Jordanian fighter jets yesterday flew over the hometown of a pilot killed by Islamic State militants after ending a mission against militants in Syria, a security official said.
Jordan’s King Abdullah was visiting the pilot’s family at the time of the flyover.
The show of force came two days after the Islamic State, formerly known as the Islamic State of Iraq and the Levant, released a video showing a captured Jordanian pilot being burned alive in a cage.
Photo: AFP
State television had earlier said the fighter jets had completed a mission, without giving the location of their sortie.
However, a security official confirmed to reporters that the mission was in a location in Syria under Islamic State control and Arabiya TV said it was over Raqqa, the group’s de facto capital, in Syria.
The jets “rocked the cowardly terrorists in their holes and hideouts since the morning,” Jordanian Minister of Foreign Affairs Nasser Judeh said on Twitter.
Jordan’s military, which is part of the US-led coalition against the group, has vowed to avenge the killing of 26-year-old pilot Mouath al-Kasaesbeh.
State television showed a somber Abdullah sitting alongside the army chief of staff and senior officials visiting the Kasaesbeh tribal family in Aya, a village near Karak, 100km south of the capital.
The king pointed at the planes as he sat next to the pilot’s father.
Thousands of Jordanians flocked to pay their respects in traditional Arab Bedouin style in a part of the country where influential tribes form an important pillar of the Hashemite rule, supplying the army and security forces with its personnel.
“You are a wise monarch. These criminals violated the rules of war in Islam and they have no humanity. Even humanity disowns them,” Safi Kasaesbeh, the father of the pilot, told the king.
The king had earlier vowed to wage a “harsh” war against the militants, who control parts of Syria and Iraq, because “this terrorist organization is not only fighting us, but also fighting Islam and its pure values.’’
In a statement on Wednesday, he pledged to hit the militants “hard in the very center of their strongholds.”

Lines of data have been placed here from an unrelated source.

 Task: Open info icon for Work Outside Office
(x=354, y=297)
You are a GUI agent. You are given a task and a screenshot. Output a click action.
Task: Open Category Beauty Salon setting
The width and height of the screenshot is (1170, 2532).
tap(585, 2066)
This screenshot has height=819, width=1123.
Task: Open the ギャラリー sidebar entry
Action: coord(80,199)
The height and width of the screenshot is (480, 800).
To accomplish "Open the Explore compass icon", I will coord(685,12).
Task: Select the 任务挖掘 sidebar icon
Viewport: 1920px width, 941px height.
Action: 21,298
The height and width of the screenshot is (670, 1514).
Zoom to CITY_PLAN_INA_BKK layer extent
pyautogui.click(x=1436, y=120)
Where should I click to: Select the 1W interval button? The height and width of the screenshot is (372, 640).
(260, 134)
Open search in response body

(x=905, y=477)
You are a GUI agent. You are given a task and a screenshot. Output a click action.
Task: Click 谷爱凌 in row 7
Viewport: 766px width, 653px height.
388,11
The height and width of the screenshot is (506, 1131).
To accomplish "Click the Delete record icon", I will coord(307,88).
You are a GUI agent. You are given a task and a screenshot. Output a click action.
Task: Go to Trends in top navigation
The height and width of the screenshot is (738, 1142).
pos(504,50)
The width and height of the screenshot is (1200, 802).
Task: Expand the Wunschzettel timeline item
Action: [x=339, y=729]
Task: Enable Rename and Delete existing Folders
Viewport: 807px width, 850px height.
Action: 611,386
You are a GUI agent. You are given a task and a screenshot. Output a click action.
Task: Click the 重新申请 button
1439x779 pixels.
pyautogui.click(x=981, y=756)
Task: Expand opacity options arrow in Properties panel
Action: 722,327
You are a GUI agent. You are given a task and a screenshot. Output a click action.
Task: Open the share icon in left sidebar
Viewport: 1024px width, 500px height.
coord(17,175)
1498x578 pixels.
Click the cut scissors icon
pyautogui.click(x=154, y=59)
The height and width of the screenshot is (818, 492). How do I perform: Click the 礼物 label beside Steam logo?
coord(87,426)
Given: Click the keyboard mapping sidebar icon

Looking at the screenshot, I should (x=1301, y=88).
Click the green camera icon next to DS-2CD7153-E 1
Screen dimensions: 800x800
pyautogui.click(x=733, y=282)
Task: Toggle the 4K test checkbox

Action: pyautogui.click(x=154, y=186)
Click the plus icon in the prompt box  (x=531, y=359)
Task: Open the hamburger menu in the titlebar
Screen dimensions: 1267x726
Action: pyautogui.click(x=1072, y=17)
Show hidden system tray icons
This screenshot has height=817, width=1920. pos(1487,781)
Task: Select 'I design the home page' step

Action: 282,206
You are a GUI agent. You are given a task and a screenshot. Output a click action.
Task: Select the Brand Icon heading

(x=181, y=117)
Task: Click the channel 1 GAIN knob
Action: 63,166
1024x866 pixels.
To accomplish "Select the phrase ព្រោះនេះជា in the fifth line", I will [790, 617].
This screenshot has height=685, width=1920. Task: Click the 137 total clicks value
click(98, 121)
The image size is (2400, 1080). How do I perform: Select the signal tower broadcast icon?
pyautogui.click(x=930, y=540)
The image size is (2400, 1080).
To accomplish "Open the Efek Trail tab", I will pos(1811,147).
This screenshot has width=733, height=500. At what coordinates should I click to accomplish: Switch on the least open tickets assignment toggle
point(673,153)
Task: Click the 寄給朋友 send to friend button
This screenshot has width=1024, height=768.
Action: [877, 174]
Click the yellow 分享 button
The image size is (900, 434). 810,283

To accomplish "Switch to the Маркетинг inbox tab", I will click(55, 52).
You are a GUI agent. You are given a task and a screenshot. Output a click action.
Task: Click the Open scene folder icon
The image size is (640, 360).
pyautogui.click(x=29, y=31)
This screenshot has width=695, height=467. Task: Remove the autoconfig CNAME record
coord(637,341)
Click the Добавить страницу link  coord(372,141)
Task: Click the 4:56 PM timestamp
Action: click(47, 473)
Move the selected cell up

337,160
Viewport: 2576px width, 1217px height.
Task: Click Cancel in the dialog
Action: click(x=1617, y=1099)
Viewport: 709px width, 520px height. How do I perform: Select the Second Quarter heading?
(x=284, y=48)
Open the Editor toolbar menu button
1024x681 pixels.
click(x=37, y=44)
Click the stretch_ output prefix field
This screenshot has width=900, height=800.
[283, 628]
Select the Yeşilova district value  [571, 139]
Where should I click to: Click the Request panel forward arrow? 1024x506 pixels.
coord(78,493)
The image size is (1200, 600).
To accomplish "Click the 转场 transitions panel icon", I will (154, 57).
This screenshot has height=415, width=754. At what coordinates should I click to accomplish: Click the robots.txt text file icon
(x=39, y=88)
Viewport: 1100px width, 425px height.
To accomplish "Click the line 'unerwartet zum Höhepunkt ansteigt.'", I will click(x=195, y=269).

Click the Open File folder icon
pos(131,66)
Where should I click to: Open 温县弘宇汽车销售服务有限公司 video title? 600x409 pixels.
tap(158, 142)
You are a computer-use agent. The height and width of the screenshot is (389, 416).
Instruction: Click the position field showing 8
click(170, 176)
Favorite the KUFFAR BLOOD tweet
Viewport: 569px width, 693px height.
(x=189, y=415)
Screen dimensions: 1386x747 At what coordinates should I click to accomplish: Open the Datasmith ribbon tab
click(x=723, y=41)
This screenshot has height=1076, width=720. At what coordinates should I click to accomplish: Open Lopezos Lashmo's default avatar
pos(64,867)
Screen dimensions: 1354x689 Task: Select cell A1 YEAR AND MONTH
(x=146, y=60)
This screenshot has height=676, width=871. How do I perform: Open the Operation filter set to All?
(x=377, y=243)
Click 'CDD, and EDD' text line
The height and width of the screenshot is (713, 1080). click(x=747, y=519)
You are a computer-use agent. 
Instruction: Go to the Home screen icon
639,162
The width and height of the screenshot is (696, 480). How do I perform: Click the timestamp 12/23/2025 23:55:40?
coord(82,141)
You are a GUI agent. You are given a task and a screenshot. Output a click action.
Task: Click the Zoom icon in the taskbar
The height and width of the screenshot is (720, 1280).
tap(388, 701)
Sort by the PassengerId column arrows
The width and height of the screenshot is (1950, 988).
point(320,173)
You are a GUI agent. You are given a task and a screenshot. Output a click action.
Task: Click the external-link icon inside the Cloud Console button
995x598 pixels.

Mouath al-Kasaesbeh was captured on Dec. 24 last year when his jet crashed over northern Syria on a mission that was part of the coalition air campaign against the Muslim militants.
In a show of support for the king’s decision to continue the strikes, more than 2,000 Jordanians from across the country gathered at a sit-in in Amman, waving flags and pictures of the dead pilot.
“This is our war more than before” and “Moath’s death made us stronger,” some of the banners read.
“After this barbarism, Jordan is directly threatened and we want our army to do its best to take revenge,” said Mohammad Judeh, a retired military officer. “We want our country to have a clear position that it is in an open war against” the Islamic State.